Ventricular tachycardia (VT) is a rapid heartbeat that affects the lower chambers of the heart. Ventricular fibrillation (VF) is a quivering of the heart muscle. Both conditions reduce the heart's ability to pump blood and can result in collapse, cardiac arrest and sudden death, unless prompt medical attention is given.

Robert Sheldon, M.D., Ph.D., professor of medicine at the University of Calgary, Alberta, Canada, who headed the study, says that implantable defibrillators (ICDs) are better than medication for the oldest and sickest patients with VT or VF. Medication may be a better choice for those who are younger.

Implantable defibrillators are placed underneath the skin near the collarbone. They are programmed to react when a patient's "danger" level occurs and deliver an electric shock to the heart, speeding up the heart rate and stopping the arrhythmia.

The "gold standard" for drug treatment of VT/VF is amiodarone, says Sheldon. The medication changes the chemistry that creates electrical currents in the heart and prevents many recurrences of VT or VF. However, the drug can have serious side effects, including scarring of the lungs or liver, disruption of thyroid function and tremors. This is one reason why implantable defibrillators are being studied so intensely.

Compared to medication, ICDs reduced the death rate by half among individuals with VT or VF if they were 70 years or older, had poor left ventricular function (weaker contractions) and were bedridden or easily winded.

"These findings were quite unexpected," Sheldon says. "Not only do they suggest that older, sicker patients are most likely to benefit from receiving an ICD as first-line therapy, but they suggest that younger, healthier patients with VT/VF -- which include a larger segment of the population -- would have better treatment results with medication. If confirmed, these findings may have broad implications for the provision of therapy for patients with VT/VF."

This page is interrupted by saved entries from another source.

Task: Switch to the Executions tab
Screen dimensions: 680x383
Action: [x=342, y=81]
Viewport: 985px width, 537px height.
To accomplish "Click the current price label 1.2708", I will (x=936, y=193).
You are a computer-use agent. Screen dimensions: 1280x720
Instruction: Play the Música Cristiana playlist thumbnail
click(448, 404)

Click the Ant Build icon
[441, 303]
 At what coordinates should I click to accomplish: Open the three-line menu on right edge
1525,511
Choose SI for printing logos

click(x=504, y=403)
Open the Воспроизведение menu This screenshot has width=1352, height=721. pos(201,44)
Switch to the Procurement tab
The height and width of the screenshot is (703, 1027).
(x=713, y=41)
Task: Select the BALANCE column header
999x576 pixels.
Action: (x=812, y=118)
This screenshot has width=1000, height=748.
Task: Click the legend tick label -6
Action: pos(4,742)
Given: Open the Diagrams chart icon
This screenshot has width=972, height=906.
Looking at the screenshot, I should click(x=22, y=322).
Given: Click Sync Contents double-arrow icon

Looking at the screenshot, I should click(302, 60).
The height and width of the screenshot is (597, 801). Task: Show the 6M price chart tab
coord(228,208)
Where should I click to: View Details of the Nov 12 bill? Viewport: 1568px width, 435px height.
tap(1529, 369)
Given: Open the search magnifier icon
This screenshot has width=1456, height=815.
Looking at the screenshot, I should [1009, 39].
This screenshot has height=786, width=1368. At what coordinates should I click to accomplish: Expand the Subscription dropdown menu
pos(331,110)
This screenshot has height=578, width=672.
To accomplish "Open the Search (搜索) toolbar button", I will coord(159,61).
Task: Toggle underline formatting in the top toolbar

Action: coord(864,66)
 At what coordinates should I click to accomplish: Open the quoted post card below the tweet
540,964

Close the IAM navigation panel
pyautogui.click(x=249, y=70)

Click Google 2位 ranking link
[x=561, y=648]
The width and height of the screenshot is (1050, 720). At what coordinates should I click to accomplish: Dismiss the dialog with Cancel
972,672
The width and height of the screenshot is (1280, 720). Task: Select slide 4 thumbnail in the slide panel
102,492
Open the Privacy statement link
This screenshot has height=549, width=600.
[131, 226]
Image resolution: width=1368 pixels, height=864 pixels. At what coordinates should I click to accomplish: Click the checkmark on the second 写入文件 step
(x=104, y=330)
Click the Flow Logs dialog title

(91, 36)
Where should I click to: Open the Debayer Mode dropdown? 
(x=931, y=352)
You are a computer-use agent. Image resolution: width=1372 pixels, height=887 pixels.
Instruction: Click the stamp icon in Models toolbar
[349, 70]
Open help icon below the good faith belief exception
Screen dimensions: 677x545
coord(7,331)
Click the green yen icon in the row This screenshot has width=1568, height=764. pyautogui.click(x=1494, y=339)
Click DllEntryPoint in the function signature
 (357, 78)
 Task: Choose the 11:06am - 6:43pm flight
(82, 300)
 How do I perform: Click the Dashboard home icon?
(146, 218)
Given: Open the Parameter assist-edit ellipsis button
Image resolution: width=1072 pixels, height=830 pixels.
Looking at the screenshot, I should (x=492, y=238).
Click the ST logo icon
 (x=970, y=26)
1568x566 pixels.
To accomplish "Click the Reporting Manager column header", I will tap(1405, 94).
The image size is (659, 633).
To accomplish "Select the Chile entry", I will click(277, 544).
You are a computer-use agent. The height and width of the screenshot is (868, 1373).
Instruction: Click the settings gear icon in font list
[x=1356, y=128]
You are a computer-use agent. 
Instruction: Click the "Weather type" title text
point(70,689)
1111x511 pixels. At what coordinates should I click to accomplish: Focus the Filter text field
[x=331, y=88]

Three large international studies found that implantable defibrillators reduced the death rate by 30 percent among VT/VF patients in general, compared to amiodarone. Patients with ICDs experienced improvement of quality of life provided they only need a few interventions from the device. Once patients needed shocks from their defibrillators, a sensation described by one of Sheldon's patients as "like being kicked by a mule," they may become dissatisfied with the devices.

In the latest study of 659 patients, the researchers again compared the two treatments with roughly half of the patients receiving the drug, and the other half receiving an implantable defibrillator. But this time, the subjects were divided into four groups based on risk factors such as being age 70 or older, having significantly decreased left ventricular function (ejection fraction), and having symptoms of heart failure such as a tendency to become short of breath while sitting or lying down.

The top quarter had the highest ratings on risk factors. This group that received an implantable defibrillator had 50 percent fewer deaths, compared to the high-risk group that received the medication. In those with at least two of the risk factors, the risk of dying in the year following treatment was about 14 percent in patients with the defibrillator and 30 percent in those receiving the drug.

Conversely, the youngest VT/VF patients with the least amount of left ventricular or functional impairment derived the least benefit from an implantable defibrillator compared to those who received the drug.

In an accompanying editorial, Arthur J. Moss, M.D., of the Heart Research Follow-Up Program at the University of Rochester Medical Center in Rochester, New York, wrote that because the sickest patients apparently benefit the most from defibrillators, the technique will become "increasingly targeted for patients with more severe heart disease."

Both Sheldon and Moss agree that further study is needed to confirm the findings.

Co-authors are Stuart Connolly, M.D.; Andrew Krahn, M.D.; Robin Roberts, M.Tech; Michael Gent, D.Sc. and Martin Gardner, M.D.